Experimental design and task

We used a modified variant of the monetary incentive delay task described by Knutson et al26,27 and modified by Cooper and Knutson28 to elicit VS activation in response to cues indicating monetary gain and loss (Figure 1).

In each trial, participants were presented initially with a cue indicating trial condition. After a short delay, a visual target appeared briefly on the screen, and participants were instructed to press a button while the target was on-screen. After another delay, participants received feedback on the outcome of the trial and how much money they had earned in total.

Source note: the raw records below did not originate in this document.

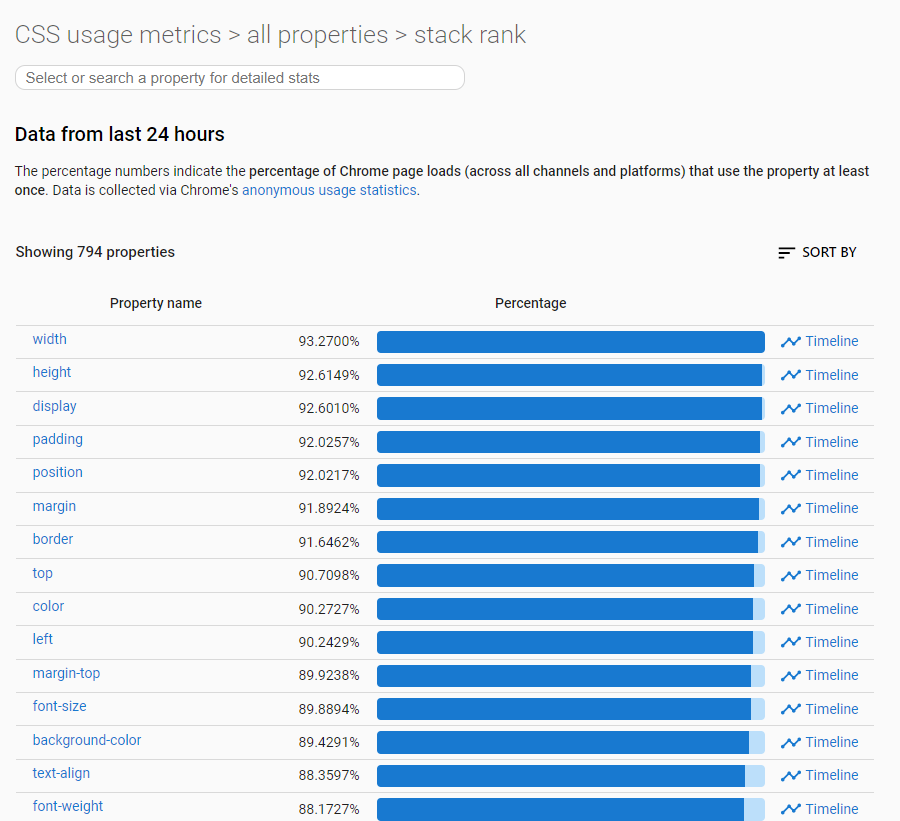Click the Timeline text link for margin
Screen dimensions: 900x821
[x=832, y=508]
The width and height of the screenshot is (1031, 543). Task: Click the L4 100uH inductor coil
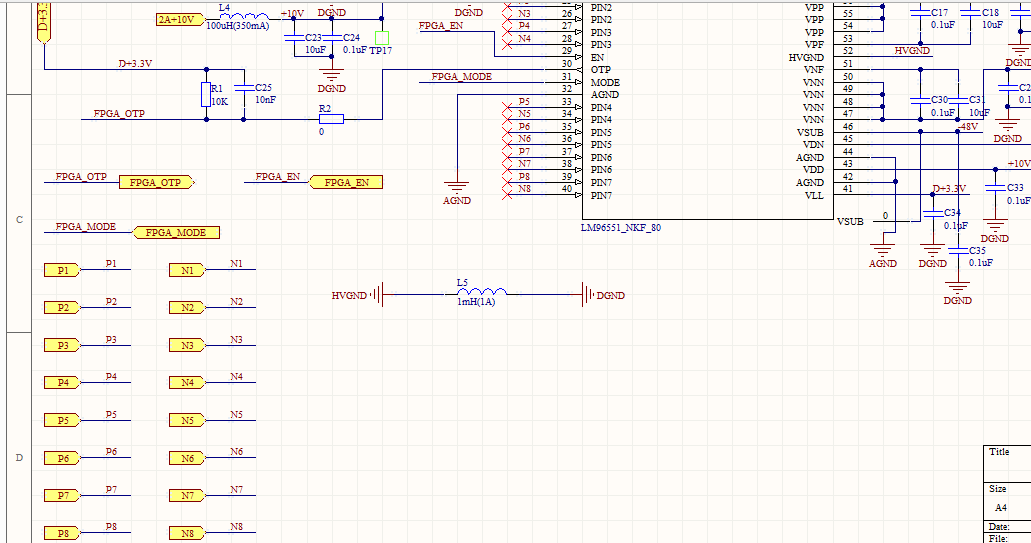244,17
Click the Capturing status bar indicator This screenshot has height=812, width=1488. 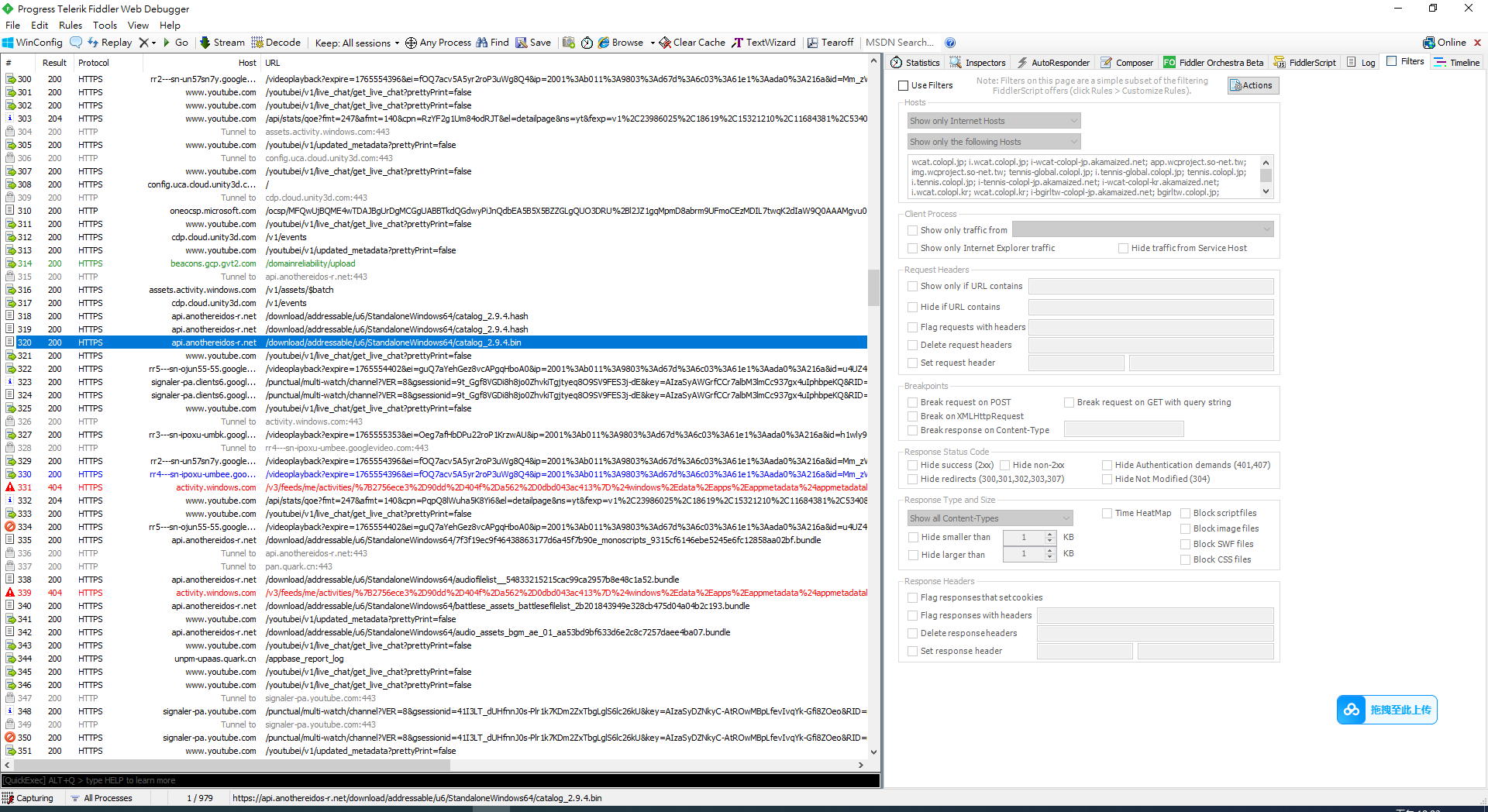tap(28, 798)
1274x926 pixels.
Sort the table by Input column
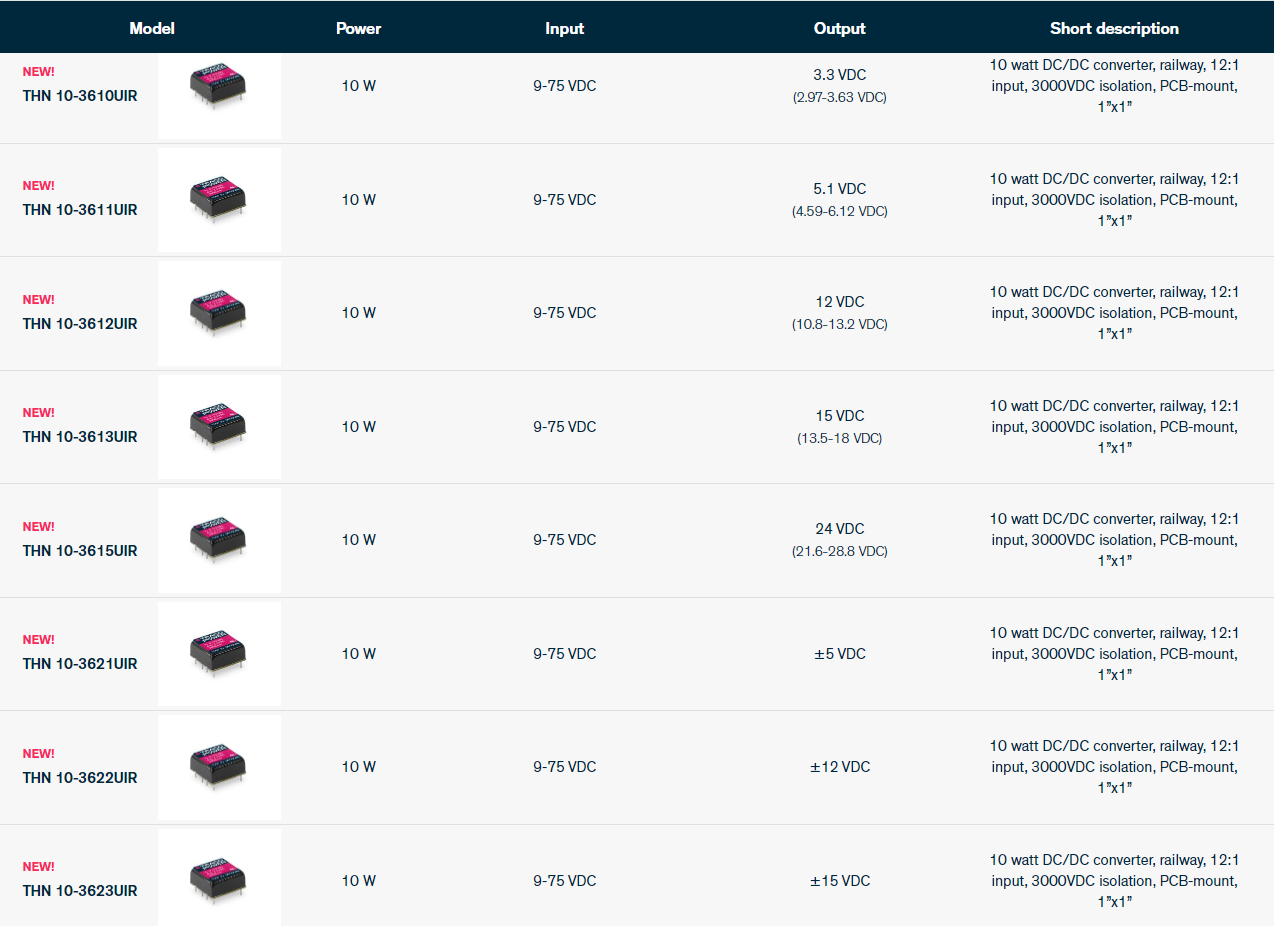(x=564, y=28)
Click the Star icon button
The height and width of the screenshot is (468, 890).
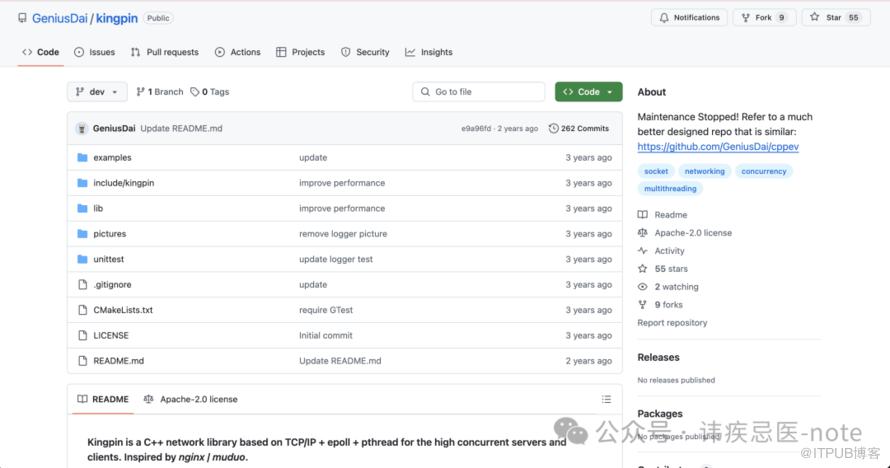click(815, 18)
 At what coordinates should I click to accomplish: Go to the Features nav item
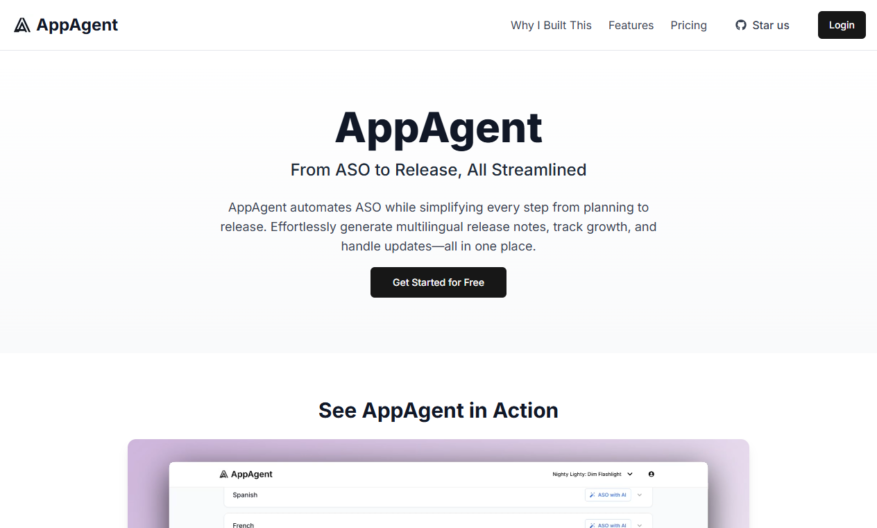[x=631, y=25]
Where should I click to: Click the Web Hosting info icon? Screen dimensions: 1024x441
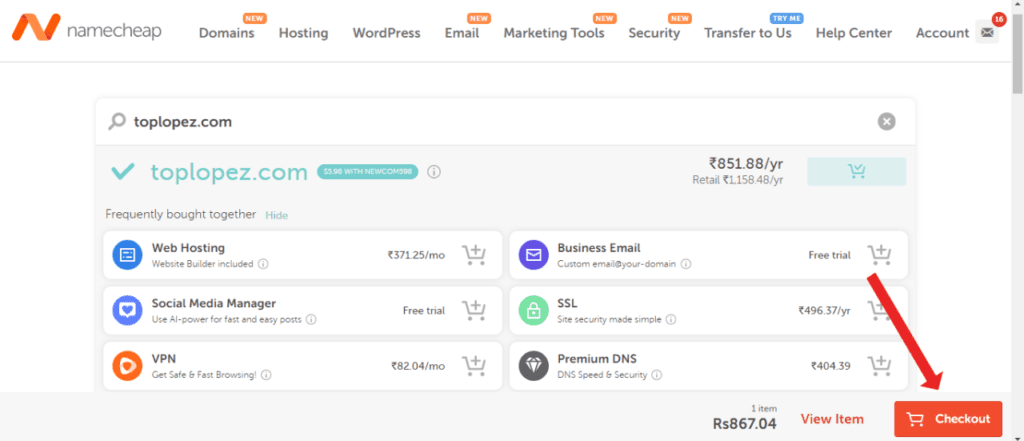pos(263,265)
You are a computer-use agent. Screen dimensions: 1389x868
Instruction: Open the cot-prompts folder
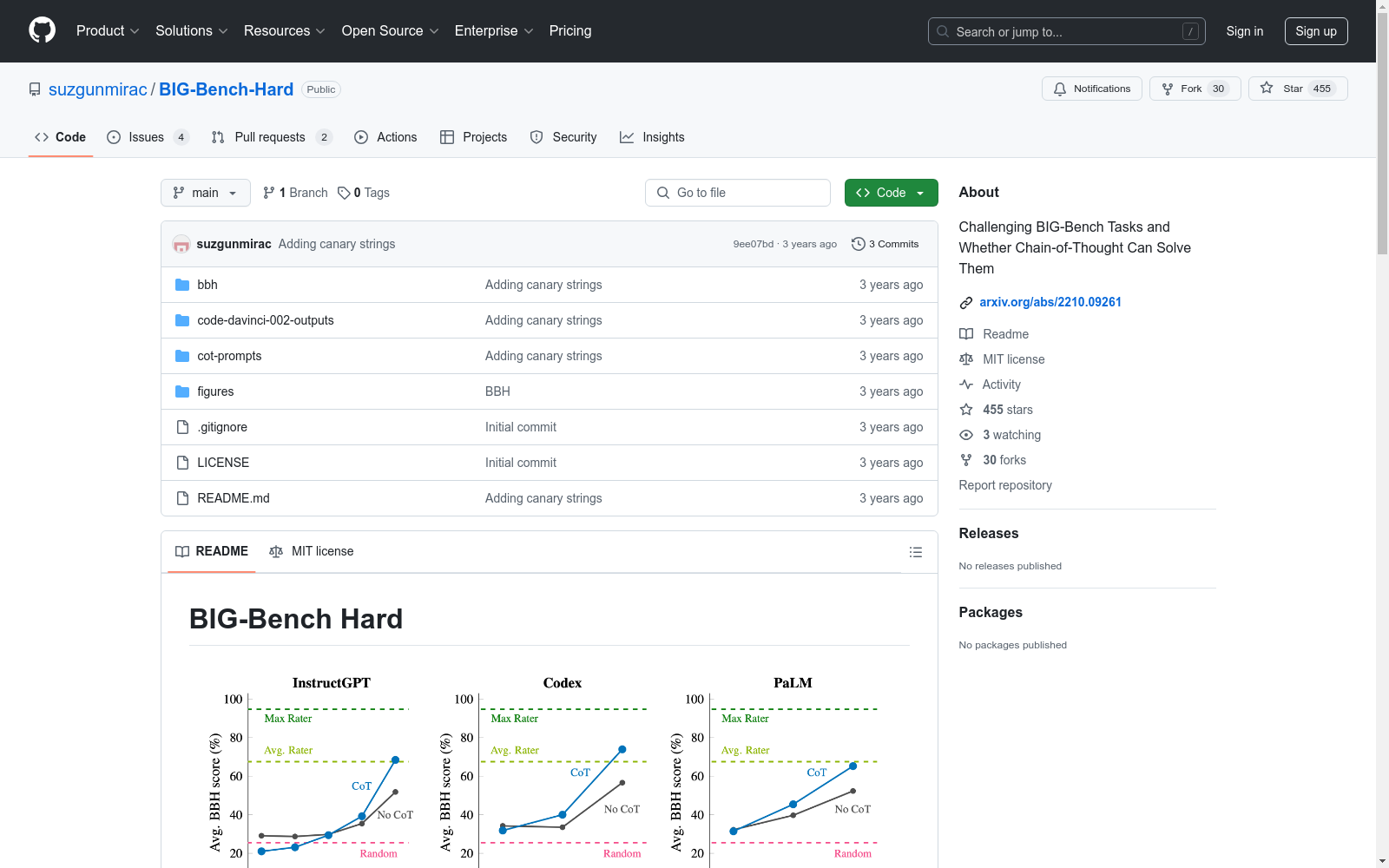click(229, 356)

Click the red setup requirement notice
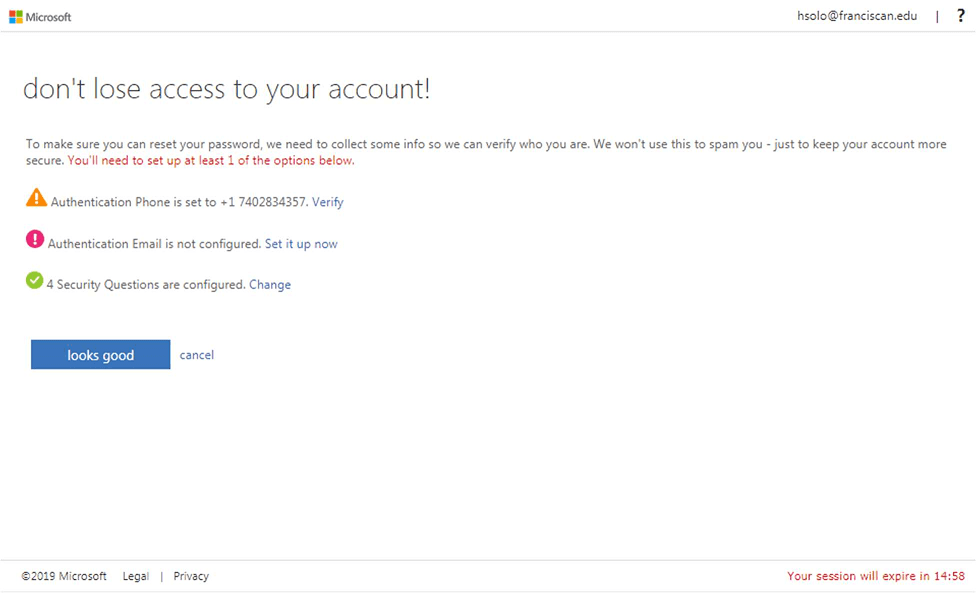[211, 161]
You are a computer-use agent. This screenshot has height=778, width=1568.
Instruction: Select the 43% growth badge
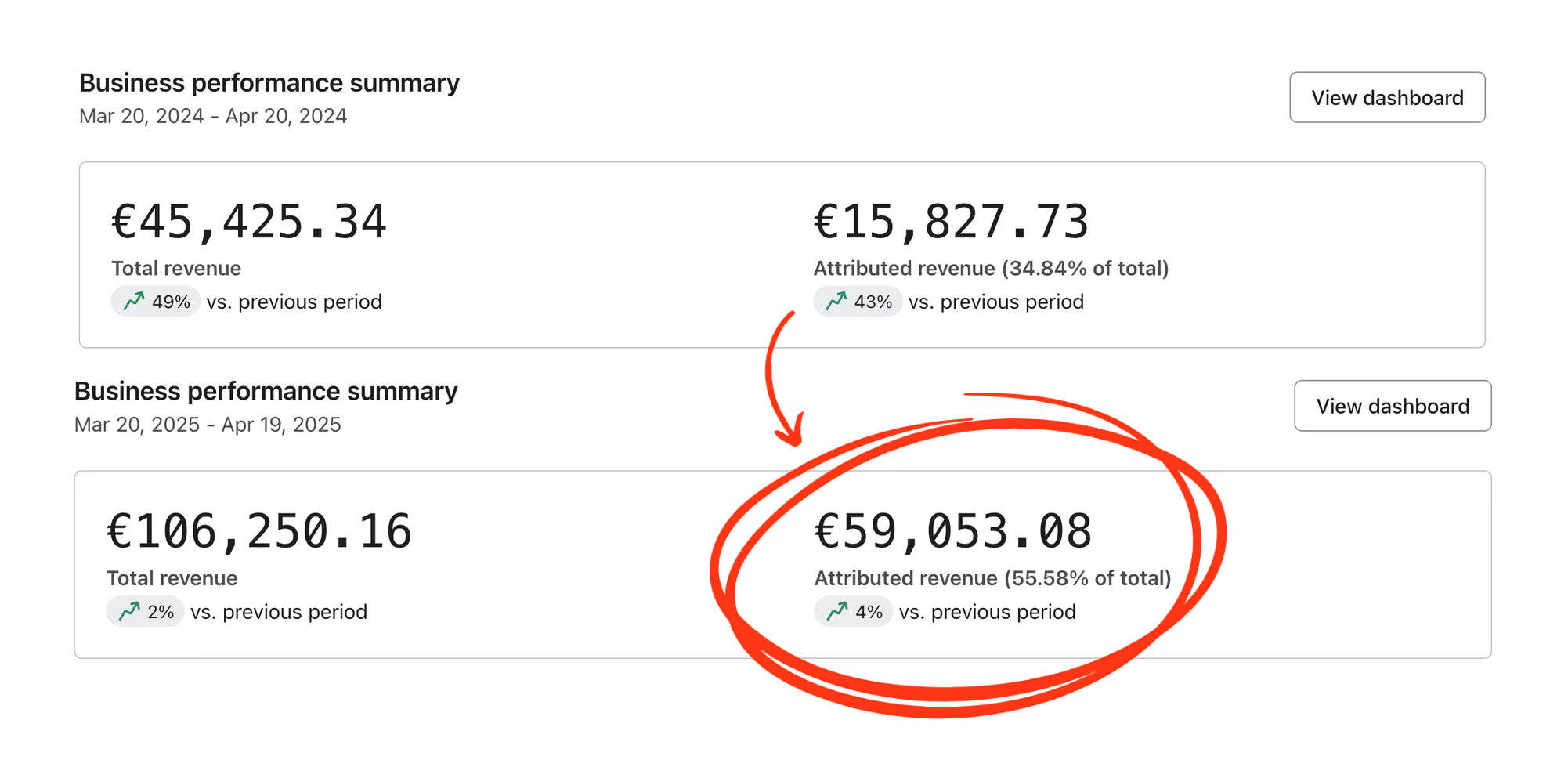(858, 302)
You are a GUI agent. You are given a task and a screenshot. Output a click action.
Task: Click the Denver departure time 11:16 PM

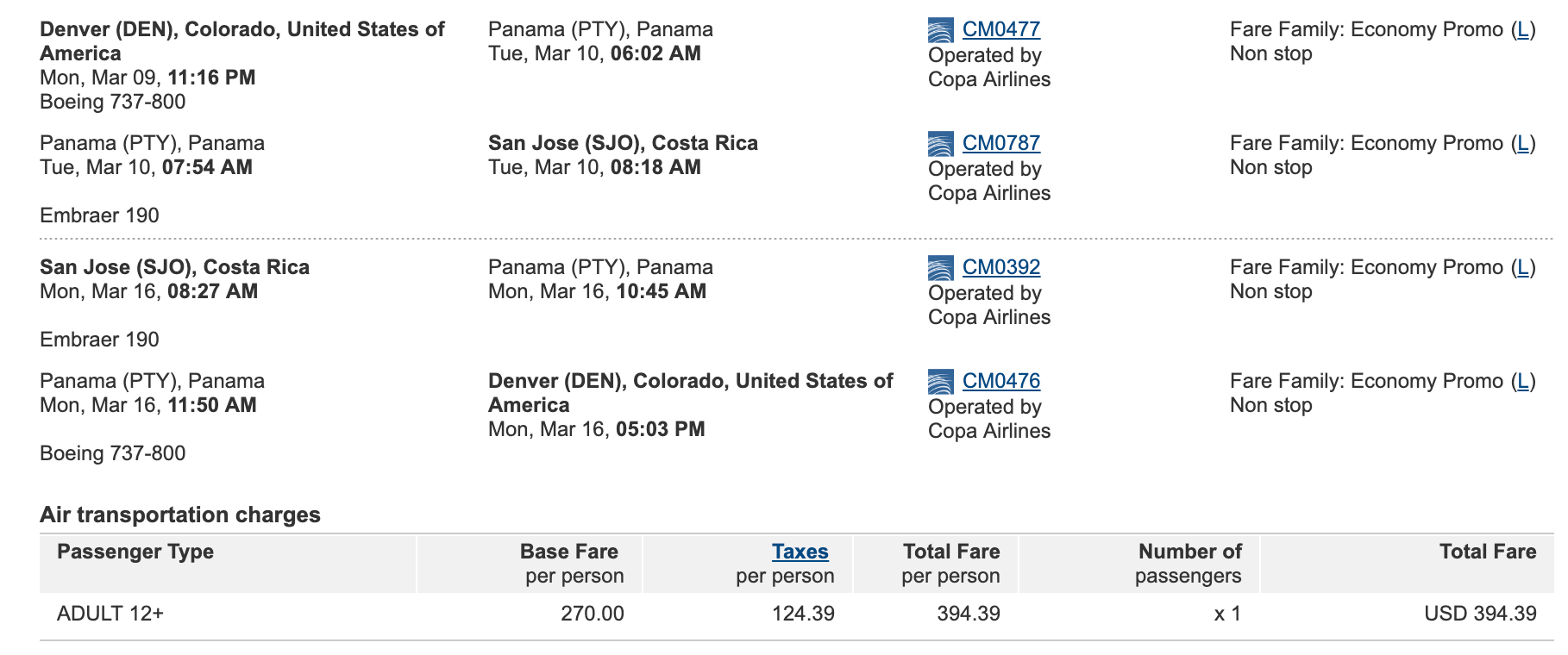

Initial target duration for all participants and trial conditions was 300 milliseconds, but an automated adaptive timing algorithm adjusted target time to maintain a hit rate of approximately 66% over the experiment. After the scan, participants were paid the amount of money they won, typically [euro]45 to [euro]85 (US $57-US $108) for each session.

There were 6 different trial conditions representing 2 levels of uncertainty (certain and uncertain), crossed with 3 levels of value expectation (gain, neutral, and loss). In uncertain gain and loss conditions, the outcome depended on whether the button was pressed in time. In uncertain-gain trials, a participant could make [euro]7 (US $9) on a hit but earn nothing on a miss. In uncertain-loss trials, a participant could make [euro]0 on a hit but would lose [euro]7 (US $9) on a miss. In the 2 certain conditions, outcome was predetermined and noncontingent on the response, and a participant would gain or lose [euro]7 (US $9) regardless of pressing the button in time. In the 2 neutral trials, participants knew the outcome would be [euro]0. After each trial, the recent and total amount won or lost was displayed on the screen. Participants were instructed to respond rapidly on all trials, regardless of whether they involved uncertain, certain, or neutral outcomes. Before scans, participants were instructed about the meaning of each cue. They performed a 10-minute training version of the task. Participants were not told about the adaptive timing algorithm.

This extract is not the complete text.